Author Posting. © Ecological Society of America, 2016. This article is posted here by permission of Ecological Society of America for personal use, not for redistribution. The definitive version was published in Ecological Applications 27 (2017): 193–207, doi:10.1002/eap.1428.
Intensive cropland agriculture commonly increases streamwater solute concentrations and export from small watersheds. In recent decades, the lowland tropics have become the world's largest and most important region of cropland expansion. Although the effects of intensive cropland agriculture on streamwater chemistry and watershed export have been widely studied in temperate regions, their effects in tropical regions are poorly understood.
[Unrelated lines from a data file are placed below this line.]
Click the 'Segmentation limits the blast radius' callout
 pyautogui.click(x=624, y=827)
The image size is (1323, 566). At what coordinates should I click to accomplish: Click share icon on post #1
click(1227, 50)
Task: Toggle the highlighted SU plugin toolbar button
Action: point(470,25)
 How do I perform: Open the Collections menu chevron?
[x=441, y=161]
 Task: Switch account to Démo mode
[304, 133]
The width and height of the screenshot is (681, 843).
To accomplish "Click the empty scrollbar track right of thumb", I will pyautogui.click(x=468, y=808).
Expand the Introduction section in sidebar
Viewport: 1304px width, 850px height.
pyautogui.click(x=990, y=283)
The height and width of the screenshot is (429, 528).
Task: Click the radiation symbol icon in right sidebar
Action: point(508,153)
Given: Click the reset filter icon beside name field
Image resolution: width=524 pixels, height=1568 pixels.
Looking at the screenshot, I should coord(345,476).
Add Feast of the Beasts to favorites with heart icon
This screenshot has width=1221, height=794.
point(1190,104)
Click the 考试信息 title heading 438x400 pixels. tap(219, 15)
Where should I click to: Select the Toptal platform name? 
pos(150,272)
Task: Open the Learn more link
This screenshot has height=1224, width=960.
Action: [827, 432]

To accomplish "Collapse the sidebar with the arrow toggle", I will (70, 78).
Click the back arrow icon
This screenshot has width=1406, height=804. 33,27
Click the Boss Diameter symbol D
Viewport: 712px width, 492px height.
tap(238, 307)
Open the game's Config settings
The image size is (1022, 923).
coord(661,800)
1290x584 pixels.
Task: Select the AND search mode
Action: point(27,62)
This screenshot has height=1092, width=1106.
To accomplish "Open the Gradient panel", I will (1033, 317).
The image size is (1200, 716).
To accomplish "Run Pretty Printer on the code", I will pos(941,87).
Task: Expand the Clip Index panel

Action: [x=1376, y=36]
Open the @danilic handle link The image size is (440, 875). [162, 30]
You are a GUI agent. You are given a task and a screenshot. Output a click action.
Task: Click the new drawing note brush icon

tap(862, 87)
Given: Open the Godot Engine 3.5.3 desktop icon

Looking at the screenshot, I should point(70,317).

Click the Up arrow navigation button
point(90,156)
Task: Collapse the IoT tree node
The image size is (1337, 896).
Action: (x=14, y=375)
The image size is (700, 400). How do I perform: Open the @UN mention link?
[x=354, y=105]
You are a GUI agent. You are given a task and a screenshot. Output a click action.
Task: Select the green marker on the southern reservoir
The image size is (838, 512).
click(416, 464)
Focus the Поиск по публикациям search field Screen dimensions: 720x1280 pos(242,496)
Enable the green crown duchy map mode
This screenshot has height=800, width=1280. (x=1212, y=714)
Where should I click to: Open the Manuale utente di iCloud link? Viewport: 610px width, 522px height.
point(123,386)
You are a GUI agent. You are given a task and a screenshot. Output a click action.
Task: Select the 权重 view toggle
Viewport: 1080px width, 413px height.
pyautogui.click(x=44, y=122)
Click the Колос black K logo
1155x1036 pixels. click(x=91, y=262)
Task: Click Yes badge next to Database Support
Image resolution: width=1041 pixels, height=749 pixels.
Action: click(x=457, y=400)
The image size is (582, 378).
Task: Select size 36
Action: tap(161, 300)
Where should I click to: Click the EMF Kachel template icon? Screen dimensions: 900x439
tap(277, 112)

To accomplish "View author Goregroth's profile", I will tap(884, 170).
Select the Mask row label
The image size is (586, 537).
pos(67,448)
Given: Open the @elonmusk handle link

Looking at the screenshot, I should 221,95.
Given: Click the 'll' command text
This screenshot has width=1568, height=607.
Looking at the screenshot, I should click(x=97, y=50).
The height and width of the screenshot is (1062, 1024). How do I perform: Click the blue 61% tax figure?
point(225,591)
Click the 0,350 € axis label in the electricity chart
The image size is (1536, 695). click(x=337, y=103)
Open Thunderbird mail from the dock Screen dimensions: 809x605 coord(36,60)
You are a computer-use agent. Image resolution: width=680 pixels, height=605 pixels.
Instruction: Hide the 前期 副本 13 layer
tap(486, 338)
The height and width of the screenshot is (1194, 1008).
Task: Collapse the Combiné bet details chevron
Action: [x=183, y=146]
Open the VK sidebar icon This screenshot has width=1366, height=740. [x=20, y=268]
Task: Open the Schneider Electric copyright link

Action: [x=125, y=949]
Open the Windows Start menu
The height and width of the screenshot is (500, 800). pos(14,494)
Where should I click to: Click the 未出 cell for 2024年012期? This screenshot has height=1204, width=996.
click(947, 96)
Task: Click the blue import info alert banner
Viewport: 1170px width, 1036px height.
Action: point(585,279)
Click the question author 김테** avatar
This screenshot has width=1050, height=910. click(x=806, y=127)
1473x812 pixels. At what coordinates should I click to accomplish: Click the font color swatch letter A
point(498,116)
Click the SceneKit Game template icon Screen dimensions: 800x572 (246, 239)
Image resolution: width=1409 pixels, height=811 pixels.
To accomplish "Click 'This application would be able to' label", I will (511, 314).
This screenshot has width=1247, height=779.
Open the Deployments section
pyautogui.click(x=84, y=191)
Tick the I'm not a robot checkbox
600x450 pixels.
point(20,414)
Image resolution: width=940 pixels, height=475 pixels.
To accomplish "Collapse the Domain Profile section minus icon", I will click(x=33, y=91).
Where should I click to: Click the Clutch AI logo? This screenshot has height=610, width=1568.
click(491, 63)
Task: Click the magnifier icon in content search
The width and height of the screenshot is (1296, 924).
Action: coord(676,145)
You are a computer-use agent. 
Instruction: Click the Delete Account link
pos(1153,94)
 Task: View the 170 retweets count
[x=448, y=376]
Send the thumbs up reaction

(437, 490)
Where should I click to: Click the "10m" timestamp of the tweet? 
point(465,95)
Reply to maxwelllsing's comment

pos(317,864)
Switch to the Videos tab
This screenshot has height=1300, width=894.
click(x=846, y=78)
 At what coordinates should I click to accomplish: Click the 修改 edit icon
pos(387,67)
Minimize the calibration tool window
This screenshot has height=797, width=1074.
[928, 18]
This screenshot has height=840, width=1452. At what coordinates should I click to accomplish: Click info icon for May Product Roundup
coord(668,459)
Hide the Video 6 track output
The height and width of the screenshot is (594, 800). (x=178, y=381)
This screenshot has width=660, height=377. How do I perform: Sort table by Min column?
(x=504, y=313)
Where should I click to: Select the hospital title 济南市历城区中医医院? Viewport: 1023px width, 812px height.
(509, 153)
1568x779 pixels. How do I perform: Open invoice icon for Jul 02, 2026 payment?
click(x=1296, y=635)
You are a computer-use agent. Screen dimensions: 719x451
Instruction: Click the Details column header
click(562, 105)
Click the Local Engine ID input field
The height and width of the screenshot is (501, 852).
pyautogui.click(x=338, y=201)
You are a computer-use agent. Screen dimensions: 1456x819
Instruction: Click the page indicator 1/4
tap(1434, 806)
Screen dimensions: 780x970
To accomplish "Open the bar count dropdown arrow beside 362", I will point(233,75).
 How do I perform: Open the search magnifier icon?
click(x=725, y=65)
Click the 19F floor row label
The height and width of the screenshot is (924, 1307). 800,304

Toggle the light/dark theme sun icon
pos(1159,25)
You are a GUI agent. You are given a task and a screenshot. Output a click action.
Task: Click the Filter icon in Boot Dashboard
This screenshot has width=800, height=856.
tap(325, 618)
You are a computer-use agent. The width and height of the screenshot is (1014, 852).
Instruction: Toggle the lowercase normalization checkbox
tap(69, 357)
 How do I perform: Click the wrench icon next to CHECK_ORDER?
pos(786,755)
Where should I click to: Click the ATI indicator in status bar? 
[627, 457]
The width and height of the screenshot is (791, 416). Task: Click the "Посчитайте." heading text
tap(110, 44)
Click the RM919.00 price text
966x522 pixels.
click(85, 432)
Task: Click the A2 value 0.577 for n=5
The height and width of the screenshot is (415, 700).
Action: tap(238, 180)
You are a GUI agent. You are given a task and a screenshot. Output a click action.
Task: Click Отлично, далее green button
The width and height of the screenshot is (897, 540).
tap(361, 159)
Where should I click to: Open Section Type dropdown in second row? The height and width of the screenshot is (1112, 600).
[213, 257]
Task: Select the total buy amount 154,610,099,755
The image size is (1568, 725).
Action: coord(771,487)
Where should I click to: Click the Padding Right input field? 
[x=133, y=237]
We sampled seven headwater streams draining watersheds in forest (n = 3) or soybeans (n = 4) to examine the effects of soybean cropping on stream solute concentrations and watershed export in a region of rapid soybean expansion in the Brazilian state of Mato Grosso. We measured stream flows and concentrations of NO3−, PO43−, SO42−, Cl−, NH4+, Ca2+, Mg2+, Na+, K+, Al3+, Fe3+, and dissolved organic carbon (DOC) biweekly to monthly to determine solute export. We also measured stormflows and stormflow solute concentrations in a subset of watersheds (two forest, two soybean) during two/three storms, and solutes and δ18O in groundwater, rainwater, and throughfall to characterize watershed flowpaths. Concentrations of all solutes except K+ varied seasonally in streamwater, but only Fe3+ concentrations differed between land uses. The highest streamwater and rainwater solute concentrations occurred during the peak season of wildfires in Mato Grosso, suggesting that regional changes in atmospheric composition and deposition influence seasonal stream solute concentrations. Despite no concentration differences between forest and soybean land uses, annual export of NH4+, PO43−, Ca2+, Fe3+, Na+, SO42−, DOC, and TSS were significantly higher from soybean than forest watersheds (5.6-fold mean increase). This increase largely reflected a 4.3-fold increase in water export from soybean watersheds. Despite this increase, total solute export per unit watershed area (i.e., yield) remained low for all watersheds (〈1 kg NO3− N·ha−1·yr−1, 〈2.1 kg NH4+-N·ha−1·yr−1, 〈0.2 kg PO43−-P·ha−1·yr−1, 〈1.5 kg Ca2+·ha−1·yr−1). Responses of both streamflows and solute concentrations to crop agriculture appear to be controlled by high soil hydraulic conductivity, groundwater-dominated hydrologic flowpaths on deep soils, and the absence of nitrogen fertilization. To date, these factors have buffered streams from the large increases in solute concentrations that often accompany intensive croplands in other locations.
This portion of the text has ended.